(Beginning of Given information)
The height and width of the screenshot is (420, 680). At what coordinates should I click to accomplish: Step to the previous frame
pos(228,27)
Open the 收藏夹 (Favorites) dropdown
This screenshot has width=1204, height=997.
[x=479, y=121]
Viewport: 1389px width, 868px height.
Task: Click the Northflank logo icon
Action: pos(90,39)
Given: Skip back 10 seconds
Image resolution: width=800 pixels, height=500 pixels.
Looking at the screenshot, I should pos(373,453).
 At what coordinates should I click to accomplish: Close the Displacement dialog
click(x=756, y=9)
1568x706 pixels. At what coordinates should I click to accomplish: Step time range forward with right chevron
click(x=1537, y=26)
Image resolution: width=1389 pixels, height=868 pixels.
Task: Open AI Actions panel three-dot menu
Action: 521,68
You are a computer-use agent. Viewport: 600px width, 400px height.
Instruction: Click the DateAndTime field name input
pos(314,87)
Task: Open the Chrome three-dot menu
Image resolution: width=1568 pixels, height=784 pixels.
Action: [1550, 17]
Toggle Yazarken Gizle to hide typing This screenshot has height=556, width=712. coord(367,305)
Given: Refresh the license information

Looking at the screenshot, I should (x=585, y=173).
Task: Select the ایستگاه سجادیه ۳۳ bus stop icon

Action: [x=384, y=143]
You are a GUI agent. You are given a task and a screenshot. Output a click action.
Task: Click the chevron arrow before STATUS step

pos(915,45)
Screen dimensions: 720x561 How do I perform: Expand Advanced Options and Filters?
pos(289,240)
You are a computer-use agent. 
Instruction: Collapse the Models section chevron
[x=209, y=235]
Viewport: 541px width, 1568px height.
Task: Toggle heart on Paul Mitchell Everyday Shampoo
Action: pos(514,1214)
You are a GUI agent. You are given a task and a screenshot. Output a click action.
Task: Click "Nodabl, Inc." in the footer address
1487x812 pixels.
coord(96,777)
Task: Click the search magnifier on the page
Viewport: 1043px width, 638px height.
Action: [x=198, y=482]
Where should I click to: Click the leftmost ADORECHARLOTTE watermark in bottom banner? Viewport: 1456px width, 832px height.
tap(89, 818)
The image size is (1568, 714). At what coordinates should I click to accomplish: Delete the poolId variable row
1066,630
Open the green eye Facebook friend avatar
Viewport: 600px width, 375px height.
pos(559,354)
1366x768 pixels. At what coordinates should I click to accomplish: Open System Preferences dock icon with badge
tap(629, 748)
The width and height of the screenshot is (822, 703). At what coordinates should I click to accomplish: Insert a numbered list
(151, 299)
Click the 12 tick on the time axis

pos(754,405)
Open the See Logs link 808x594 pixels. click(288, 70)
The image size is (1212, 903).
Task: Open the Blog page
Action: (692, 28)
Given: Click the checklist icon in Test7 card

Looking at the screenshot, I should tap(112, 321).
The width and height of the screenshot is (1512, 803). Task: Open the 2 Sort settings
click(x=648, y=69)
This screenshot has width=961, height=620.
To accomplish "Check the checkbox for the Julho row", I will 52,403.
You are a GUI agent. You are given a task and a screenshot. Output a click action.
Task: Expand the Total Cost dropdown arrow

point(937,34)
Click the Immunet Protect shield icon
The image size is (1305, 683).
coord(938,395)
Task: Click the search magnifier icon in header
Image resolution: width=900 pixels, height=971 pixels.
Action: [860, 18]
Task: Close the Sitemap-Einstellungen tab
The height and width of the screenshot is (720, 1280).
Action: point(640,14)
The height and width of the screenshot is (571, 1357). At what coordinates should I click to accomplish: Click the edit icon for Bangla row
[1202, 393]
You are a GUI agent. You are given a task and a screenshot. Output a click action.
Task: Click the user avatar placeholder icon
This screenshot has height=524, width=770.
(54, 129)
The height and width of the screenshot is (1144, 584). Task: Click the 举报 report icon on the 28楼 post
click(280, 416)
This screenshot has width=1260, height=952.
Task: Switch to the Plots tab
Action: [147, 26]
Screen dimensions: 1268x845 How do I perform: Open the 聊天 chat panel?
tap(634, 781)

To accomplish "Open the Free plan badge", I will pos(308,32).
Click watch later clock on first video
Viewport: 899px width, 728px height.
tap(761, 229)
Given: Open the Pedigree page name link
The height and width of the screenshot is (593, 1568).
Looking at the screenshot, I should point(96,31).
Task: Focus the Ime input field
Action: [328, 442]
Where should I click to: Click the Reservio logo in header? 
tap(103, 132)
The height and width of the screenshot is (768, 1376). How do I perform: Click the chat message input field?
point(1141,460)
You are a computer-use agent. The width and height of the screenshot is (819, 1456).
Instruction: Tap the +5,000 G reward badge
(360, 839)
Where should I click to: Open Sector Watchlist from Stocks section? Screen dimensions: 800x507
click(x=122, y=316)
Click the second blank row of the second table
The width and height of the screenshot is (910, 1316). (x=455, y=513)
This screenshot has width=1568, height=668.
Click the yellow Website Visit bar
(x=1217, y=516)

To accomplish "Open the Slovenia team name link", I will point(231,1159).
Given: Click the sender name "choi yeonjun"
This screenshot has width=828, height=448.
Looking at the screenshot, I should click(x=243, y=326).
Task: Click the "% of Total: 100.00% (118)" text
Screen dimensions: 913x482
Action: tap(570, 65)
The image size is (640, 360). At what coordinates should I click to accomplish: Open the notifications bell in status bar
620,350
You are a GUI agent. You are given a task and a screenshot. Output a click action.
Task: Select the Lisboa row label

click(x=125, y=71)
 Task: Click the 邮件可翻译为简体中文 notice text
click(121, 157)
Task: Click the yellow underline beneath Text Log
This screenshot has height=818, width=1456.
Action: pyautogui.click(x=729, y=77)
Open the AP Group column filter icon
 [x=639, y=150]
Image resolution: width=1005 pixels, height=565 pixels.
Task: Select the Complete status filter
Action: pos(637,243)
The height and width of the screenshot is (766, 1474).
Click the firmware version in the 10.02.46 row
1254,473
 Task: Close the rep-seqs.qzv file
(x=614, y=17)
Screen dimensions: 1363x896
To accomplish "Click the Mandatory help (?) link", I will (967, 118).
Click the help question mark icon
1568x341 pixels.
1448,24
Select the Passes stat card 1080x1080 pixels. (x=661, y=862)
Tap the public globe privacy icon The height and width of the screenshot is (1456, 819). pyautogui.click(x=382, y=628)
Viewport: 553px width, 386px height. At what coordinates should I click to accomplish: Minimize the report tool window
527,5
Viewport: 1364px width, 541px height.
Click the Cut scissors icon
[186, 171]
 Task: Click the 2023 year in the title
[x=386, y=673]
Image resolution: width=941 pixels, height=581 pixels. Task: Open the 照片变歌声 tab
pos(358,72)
(End of Given information)
• Try it
In the entries above, how many lines contain the string "magnifier"? Say only the number.

• Solution for this exercise
2